A woman wearing a mask opens a storefront door
Second Run owner Jaylene Colombie at her downtown Anchorage store on Dec. 8, 2020. (Jeff Chen/Alaska Public Media)

In downtown Anchorage, the holiday season is usually a busy time. Residents fill up seats to see the Nutcracker, attend the tree-lighting ceremony and pick out Christmas gifts. This year, with a hunker down order and increased COVID-19 transmission across the city, things look different.

“Downtown is just so quiet. There’s no cars parked in front of us for the mall, even,” said Jaylene Colombie, owner of Second Run, a consignment store on D Street. “It’s just very, very quiet down here.”

Colombie hasn’t lost any employees from her small team during the pandemic, but she’s trimmed down their hours. 

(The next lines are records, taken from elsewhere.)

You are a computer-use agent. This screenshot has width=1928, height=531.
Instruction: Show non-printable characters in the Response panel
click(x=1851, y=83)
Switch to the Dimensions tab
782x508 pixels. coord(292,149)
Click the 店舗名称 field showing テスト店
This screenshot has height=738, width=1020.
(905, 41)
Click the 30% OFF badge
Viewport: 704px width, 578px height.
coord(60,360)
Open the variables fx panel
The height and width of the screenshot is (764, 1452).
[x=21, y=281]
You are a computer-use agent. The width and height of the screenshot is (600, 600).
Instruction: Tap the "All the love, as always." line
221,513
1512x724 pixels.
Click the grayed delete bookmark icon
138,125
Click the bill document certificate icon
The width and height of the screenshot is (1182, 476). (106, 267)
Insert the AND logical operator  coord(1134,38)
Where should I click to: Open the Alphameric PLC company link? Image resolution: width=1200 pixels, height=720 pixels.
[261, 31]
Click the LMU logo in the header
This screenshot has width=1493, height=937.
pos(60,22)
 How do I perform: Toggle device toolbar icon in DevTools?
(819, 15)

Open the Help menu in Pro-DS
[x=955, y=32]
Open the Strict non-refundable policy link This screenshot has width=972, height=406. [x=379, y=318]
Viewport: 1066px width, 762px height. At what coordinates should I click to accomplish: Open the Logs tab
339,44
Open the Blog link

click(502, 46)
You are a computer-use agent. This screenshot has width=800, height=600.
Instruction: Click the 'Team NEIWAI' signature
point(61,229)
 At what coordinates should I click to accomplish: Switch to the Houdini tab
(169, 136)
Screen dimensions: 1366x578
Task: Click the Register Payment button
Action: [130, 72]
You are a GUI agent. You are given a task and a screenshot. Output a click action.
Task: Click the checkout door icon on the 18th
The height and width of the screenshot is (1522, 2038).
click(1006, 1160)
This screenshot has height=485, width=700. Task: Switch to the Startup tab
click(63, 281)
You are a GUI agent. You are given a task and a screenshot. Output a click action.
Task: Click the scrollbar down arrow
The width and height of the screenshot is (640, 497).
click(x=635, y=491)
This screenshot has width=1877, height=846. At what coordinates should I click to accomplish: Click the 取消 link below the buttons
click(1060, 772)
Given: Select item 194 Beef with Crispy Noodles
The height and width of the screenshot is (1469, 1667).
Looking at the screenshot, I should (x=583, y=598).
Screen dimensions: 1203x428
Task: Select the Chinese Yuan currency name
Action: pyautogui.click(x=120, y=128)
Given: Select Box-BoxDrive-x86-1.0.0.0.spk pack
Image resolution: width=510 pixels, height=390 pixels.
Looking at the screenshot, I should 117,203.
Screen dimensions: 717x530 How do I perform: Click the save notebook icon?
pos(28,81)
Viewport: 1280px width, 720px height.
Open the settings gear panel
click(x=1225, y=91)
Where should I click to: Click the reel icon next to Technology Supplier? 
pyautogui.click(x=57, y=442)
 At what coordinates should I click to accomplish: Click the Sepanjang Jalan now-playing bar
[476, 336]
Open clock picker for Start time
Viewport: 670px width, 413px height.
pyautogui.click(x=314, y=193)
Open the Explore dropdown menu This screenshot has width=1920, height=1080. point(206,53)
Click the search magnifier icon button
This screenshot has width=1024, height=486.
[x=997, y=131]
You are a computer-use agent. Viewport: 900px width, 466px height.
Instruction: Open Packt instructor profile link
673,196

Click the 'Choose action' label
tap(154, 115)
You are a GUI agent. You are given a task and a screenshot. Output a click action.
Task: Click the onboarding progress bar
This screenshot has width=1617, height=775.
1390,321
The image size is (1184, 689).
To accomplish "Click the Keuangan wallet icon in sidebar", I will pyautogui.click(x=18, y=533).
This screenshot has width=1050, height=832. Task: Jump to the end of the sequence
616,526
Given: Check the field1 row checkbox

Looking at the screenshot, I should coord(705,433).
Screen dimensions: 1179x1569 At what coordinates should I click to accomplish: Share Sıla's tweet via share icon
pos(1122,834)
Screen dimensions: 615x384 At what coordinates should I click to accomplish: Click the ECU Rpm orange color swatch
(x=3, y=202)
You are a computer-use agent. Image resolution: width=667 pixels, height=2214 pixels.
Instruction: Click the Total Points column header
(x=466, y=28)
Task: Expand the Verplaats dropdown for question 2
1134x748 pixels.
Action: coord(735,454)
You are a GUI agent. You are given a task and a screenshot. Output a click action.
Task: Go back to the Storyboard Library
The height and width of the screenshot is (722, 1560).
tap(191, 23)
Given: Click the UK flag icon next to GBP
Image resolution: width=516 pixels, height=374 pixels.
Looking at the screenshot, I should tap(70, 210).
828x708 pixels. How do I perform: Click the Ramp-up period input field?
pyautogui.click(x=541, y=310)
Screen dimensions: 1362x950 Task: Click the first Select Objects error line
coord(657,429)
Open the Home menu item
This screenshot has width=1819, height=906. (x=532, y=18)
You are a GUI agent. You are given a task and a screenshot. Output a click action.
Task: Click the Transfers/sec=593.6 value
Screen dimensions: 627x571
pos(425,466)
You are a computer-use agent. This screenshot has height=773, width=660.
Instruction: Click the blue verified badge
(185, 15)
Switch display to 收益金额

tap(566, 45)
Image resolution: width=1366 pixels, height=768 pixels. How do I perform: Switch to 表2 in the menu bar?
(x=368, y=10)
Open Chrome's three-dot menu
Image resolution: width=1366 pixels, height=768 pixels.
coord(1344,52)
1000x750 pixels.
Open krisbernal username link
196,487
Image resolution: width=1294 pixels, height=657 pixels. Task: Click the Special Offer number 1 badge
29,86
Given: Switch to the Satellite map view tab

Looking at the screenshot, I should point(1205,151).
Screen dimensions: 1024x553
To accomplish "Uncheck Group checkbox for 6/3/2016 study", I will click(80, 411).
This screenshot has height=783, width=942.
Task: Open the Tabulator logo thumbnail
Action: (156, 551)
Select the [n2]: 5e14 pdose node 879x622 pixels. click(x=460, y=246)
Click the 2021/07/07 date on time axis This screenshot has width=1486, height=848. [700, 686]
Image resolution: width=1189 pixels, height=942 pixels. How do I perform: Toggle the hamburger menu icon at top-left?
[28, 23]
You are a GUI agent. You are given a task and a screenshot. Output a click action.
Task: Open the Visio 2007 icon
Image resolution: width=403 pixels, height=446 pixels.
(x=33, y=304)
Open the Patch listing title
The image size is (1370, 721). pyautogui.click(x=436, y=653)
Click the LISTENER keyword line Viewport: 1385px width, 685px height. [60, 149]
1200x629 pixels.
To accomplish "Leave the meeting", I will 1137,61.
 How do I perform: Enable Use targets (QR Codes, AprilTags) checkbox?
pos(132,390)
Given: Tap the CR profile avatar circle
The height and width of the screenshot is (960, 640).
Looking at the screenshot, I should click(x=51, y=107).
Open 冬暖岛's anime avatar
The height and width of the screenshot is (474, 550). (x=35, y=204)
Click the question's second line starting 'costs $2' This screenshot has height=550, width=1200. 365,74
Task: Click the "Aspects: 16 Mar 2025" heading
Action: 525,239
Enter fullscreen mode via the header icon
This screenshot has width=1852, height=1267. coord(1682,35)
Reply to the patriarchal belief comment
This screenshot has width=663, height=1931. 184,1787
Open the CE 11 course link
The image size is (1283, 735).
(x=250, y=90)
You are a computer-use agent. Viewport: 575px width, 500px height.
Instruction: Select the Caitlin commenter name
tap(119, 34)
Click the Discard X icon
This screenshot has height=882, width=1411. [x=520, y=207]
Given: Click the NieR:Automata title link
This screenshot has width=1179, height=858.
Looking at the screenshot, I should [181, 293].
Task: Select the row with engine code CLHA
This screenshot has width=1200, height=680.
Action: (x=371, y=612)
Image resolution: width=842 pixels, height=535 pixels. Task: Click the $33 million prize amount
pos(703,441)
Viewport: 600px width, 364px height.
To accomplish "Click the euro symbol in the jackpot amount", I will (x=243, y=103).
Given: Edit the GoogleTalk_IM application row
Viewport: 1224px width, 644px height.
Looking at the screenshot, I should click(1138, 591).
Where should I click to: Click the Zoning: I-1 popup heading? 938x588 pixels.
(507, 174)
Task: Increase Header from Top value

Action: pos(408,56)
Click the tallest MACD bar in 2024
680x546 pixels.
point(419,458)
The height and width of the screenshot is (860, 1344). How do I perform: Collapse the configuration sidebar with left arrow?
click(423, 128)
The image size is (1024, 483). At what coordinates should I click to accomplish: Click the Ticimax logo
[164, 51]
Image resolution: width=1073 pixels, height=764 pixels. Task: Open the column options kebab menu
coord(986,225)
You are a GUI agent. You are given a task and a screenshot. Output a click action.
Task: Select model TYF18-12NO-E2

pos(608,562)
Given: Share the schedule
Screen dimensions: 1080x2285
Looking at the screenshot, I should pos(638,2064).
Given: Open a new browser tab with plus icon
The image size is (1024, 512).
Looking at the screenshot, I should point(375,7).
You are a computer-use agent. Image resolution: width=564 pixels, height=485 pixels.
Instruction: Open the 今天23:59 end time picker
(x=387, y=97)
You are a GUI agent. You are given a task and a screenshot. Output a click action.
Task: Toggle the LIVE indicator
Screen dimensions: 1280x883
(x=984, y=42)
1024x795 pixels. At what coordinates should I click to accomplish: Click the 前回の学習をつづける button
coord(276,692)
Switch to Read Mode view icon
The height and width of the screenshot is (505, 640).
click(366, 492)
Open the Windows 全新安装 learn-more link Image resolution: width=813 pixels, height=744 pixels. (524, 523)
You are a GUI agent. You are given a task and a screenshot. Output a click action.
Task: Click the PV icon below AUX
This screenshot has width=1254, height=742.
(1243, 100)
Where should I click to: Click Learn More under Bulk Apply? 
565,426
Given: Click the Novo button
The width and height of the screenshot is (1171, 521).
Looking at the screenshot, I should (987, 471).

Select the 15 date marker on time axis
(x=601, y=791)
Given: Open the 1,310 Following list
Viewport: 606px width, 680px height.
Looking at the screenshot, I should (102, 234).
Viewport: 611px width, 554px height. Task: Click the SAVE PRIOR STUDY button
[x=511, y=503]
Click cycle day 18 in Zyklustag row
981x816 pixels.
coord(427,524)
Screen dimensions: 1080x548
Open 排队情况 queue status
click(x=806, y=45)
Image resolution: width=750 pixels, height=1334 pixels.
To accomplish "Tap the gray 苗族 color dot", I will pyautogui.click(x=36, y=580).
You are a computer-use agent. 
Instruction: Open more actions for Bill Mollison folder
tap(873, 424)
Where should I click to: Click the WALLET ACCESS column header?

Like other retail stores in the city, Second Run is operating at 25 percent capacity. But with so few people out, Colombie said they haven’t had problems staying under the limit. With an online selling presence and low overhead, Colombie said they haven’t had to consider closing, but she’s expecting business to stay slow well into 2021.

a person fixes an outfit on a couple mannequins
Second Run store owner Jaylene Colombie fixes a mannequin’s outfit at her downtown Anchorage store on Dec. 8, 2020. (Jeff Chen/Alaska Public Media)

“I really have no idea what it’s gonna look like,” she said. “You would hope that the slowest months are behind us, but I don’t really see that as the case.”

With COVID-19 case numbers continuing to break records, Colombie said she thinks people are starting to take restrictions more seriously and stay home.

an empty downtown street
A quiet afternoon in downtown Anchorage on Dec. 8, 2020. (Jeff Chen/Alaska Public Media)

Amanda Moser, executive director of the Anchorage Downtown Partnership, said many businesses are adapting to online ordering and curbside pickup to ease COVID-19 concerns and salvage the holiday season. 

“I can’t stress enough the importance of shopping local,” she said. “When you are shopping at these businesses, 40 to 60 cents of every dollar stays in our community and goes right to your friends, neighbors and family.”

Instead of a tree-lighting event this year, the Downtown Partnership helped organize light installations throughout downtown streets for the month of December. They brought a Christmas tree from the Chugach National Forest, and set up an ice rink in Town Square Park. 

After the summer tourism season was crushed by COVID-19, Moser said ADP’s hope is to attract at least some of the usual crowd downtown during the holidays, to ease the sting of another blow to the local economy.